Your objective —
Transcribe the listing below only from the line with "[Facebook] (511, 2539)" up to and including the line with "Gabriel Silva (325, 428)".

[Opening Recorded data section]

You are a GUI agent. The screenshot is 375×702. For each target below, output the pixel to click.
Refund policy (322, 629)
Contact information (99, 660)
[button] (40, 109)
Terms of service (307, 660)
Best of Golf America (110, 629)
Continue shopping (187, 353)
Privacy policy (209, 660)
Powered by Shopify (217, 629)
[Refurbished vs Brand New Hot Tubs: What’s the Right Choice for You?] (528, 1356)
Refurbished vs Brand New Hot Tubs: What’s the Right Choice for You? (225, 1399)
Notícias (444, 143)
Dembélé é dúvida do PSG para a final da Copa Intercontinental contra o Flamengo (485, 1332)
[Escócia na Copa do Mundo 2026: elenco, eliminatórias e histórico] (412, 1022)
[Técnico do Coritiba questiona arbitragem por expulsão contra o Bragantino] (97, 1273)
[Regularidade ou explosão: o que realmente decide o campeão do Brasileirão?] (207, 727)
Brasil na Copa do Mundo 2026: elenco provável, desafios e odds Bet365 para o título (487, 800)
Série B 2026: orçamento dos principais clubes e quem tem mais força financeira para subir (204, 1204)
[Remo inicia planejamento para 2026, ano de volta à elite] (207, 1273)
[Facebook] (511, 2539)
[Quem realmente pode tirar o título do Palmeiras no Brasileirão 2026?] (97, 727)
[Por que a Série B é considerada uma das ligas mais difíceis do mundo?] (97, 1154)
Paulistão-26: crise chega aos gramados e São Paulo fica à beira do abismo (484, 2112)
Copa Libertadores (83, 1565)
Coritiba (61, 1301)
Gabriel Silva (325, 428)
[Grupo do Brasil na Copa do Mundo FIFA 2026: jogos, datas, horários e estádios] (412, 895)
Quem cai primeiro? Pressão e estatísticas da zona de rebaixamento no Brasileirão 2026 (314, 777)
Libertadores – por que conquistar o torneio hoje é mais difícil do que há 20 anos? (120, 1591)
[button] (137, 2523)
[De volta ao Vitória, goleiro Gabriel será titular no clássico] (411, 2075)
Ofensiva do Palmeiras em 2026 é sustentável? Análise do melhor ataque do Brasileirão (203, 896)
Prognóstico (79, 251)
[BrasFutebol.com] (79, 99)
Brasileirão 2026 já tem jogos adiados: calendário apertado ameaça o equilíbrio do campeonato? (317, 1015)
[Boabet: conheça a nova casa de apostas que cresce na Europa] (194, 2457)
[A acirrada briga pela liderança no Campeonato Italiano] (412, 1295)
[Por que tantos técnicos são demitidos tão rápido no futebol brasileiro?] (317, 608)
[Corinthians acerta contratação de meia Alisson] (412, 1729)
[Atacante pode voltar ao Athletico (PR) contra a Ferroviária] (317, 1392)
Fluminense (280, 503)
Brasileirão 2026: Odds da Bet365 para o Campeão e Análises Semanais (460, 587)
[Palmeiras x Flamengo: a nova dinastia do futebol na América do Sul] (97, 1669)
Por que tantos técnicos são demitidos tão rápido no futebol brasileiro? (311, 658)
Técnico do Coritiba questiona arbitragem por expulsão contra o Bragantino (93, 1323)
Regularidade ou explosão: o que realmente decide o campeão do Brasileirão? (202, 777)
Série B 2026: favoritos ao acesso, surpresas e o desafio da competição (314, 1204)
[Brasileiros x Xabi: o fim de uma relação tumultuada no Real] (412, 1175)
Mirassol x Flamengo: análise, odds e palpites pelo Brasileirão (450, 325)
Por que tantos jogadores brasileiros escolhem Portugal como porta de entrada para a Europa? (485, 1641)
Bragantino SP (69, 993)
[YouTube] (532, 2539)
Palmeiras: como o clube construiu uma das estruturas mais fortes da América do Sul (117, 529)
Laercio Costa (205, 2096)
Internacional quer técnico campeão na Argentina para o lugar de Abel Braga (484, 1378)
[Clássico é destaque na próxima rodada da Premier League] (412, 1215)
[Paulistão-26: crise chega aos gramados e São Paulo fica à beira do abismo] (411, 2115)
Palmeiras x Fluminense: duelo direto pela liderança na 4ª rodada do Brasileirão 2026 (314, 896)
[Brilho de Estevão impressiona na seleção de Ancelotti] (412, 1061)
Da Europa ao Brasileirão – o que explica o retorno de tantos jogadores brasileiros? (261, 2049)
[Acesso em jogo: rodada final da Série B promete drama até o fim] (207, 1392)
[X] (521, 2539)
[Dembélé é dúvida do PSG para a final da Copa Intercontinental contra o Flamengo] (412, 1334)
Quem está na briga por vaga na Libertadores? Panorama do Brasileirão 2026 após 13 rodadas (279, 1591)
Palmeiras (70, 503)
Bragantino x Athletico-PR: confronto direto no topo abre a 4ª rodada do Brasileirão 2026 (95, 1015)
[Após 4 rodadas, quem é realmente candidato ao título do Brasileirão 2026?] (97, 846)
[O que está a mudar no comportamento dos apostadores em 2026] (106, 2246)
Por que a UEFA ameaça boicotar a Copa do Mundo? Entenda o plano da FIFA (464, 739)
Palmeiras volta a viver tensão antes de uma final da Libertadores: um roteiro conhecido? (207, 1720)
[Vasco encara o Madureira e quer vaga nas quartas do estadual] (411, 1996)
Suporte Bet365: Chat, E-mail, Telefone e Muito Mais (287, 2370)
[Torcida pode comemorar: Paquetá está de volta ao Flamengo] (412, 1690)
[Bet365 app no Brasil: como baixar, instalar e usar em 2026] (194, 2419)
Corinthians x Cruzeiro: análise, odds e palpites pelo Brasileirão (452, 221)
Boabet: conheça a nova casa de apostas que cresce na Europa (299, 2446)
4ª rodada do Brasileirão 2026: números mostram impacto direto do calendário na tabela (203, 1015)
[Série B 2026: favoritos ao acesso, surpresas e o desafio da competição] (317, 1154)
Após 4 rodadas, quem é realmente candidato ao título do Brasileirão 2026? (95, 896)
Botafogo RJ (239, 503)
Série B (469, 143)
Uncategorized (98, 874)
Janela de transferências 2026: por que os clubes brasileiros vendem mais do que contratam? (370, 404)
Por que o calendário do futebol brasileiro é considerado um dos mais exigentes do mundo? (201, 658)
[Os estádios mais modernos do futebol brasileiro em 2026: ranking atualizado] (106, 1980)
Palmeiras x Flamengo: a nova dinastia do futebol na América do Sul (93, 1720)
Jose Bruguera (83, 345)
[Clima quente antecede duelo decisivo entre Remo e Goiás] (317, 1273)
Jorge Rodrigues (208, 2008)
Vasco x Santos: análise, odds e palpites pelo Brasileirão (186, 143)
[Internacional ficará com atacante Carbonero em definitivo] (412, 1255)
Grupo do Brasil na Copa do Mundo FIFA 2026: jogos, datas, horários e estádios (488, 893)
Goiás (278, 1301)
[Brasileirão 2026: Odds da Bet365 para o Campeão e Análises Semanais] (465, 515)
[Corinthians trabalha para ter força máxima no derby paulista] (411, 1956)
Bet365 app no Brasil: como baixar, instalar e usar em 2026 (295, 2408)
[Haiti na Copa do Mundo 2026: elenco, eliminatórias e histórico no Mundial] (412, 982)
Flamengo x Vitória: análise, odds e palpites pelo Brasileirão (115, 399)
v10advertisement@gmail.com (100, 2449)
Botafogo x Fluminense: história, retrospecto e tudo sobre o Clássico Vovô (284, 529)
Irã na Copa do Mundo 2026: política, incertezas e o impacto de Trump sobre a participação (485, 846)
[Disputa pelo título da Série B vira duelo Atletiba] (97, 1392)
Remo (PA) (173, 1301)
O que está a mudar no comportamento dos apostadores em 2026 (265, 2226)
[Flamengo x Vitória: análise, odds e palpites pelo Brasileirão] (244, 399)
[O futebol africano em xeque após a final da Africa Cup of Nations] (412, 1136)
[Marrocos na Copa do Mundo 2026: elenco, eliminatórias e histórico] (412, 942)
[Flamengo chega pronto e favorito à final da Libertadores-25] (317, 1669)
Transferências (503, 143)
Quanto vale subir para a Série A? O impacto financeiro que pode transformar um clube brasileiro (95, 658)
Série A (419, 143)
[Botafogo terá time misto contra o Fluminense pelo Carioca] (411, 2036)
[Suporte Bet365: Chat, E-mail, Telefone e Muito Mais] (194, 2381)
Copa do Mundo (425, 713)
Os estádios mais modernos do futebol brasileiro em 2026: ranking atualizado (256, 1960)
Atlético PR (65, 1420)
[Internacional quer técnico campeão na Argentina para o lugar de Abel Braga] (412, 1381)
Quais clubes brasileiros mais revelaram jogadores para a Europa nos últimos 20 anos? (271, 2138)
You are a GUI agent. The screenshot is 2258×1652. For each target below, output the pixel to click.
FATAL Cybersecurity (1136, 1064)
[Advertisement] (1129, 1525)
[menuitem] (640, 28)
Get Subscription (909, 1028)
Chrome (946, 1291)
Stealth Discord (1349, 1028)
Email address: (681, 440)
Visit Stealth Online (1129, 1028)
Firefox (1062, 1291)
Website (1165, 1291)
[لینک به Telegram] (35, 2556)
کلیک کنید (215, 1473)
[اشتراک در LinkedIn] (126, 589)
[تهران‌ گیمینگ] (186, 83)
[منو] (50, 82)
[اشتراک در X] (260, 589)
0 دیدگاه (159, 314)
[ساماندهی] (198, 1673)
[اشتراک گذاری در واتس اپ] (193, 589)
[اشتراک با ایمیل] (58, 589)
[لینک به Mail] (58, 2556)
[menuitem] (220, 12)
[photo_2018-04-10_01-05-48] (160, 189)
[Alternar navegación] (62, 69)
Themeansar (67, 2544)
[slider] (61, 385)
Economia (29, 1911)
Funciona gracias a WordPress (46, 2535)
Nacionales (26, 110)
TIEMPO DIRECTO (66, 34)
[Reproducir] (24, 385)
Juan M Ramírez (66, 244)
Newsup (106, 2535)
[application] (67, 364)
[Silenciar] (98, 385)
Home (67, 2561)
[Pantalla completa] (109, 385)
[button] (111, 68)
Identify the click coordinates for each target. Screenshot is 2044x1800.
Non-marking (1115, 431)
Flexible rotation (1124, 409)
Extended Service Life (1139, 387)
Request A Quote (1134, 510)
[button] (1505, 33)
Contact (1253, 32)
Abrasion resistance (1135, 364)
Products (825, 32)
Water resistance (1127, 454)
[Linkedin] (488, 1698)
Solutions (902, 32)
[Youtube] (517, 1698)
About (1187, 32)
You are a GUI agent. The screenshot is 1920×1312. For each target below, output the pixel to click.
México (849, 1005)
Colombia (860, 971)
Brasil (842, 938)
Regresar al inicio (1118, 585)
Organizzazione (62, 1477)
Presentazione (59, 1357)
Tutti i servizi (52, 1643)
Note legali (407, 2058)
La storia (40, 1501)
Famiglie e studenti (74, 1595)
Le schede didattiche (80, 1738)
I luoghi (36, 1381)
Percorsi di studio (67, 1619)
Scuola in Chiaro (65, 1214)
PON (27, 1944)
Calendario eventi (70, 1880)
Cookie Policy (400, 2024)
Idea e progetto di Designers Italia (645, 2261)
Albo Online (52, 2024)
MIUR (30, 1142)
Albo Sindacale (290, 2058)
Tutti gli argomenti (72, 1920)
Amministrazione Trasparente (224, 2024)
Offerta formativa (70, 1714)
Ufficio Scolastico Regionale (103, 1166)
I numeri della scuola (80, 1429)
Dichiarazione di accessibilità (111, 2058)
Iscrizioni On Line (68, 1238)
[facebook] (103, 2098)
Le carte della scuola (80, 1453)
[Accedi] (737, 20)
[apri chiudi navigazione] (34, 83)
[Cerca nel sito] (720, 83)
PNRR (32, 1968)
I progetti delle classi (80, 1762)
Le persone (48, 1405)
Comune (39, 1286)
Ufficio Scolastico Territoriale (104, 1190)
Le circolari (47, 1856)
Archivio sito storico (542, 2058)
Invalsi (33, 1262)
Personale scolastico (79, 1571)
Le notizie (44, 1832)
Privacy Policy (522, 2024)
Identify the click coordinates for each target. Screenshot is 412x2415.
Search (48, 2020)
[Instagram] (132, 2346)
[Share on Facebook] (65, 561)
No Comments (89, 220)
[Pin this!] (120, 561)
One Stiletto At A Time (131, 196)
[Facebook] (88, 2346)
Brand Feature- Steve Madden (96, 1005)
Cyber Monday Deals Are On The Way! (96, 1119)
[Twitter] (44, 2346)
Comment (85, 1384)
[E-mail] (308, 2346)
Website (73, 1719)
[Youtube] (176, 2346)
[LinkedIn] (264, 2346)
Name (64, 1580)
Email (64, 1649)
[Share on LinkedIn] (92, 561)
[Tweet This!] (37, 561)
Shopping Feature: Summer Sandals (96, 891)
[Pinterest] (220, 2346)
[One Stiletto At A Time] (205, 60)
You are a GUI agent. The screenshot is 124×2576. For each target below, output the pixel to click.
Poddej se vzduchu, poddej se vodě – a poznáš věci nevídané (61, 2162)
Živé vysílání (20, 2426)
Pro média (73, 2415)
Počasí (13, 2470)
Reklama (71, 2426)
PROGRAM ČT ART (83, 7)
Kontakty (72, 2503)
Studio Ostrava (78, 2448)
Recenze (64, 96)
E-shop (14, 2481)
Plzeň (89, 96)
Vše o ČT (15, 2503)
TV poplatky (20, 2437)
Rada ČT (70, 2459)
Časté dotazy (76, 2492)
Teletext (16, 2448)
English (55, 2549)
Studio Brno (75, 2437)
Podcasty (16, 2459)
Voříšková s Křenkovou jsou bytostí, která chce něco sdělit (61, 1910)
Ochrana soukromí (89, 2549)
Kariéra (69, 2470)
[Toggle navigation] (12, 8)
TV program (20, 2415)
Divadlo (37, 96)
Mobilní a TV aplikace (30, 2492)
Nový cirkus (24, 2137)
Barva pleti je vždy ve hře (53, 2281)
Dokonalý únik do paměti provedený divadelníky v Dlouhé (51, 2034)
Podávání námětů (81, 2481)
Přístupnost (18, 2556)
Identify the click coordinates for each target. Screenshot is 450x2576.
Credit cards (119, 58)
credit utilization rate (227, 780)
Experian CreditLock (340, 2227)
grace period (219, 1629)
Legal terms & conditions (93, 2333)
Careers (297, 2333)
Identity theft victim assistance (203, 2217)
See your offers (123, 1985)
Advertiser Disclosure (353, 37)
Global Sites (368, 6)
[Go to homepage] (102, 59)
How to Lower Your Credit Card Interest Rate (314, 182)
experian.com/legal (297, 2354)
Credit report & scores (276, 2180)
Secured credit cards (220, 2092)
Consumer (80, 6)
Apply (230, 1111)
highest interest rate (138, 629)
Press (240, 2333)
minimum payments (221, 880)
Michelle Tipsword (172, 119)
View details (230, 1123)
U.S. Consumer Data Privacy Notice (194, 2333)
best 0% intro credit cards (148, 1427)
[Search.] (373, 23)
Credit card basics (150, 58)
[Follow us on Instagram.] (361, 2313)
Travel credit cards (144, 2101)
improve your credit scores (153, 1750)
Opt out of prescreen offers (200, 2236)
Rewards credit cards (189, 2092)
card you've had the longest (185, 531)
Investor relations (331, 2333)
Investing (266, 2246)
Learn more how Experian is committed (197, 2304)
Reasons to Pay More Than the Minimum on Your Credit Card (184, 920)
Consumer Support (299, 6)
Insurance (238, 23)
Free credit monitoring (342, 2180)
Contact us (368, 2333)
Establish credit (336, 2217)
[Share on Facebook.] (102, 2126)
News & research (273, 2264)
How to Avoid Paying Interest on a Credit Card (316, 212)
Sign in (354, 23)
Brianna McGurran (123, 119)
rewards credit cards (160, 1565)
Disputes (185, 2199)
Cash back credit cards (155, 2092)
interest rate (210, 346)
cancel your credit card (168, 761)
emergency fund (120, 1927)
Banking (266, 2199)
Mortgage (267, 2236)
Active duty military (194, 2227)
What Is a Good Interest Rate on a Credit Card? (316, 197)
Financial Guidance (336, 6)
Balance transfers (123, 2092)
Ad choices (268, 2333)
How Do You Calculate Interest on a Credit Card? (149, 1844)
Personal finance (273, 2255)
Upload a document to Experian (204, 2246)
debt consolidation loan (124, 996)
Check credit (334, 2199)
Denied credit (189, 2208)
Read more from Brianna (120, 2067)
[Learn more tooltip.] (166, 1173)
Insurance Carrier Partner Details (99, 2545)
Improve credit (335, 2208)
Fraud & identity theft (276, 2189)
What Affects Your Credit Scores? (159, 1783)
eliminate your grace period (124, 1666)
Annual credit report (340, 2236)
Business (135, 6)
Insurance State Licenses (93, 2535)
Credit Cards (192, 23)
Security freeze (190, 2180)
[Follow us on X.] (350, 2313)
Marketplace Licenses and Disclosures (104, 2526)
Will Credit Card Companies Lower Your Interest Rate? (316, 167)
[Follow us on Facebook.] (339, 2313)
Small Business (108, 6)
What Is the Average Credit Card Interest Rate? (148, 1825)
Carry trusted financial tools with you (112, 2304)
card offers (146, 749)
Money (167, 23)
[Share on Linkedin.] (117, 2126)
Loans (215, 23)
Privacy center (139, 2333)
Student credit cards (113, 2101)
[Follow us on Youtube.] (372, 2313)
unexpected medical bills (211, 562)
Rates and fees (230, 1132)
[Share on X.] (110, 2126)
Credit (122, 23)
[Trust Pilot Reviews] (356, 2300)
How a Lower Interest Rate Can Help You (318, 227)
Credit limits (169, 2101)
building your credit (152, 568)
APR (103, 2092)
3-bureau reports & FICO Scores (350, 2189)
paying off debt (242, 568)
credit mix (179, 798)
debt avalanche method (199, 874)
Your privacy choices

[Closing Recorded data section]

Response area —
[Facebook] (511, 2539)
[Quem realmente pode tirar o título do Palmeiras no Brasileirão 2026?] (97, 727)
[Por que a Série B é considerada uma das ligas mais difíceis do mundo?] (97, 1154)
Paulistão-26: crise chega aos gramados e São Paulo fica à beira do abismo (484, 2112)
Copa Libertadores (83, 1565)
Coritiba (61, 1301)
Gabriel Silva (325, 428)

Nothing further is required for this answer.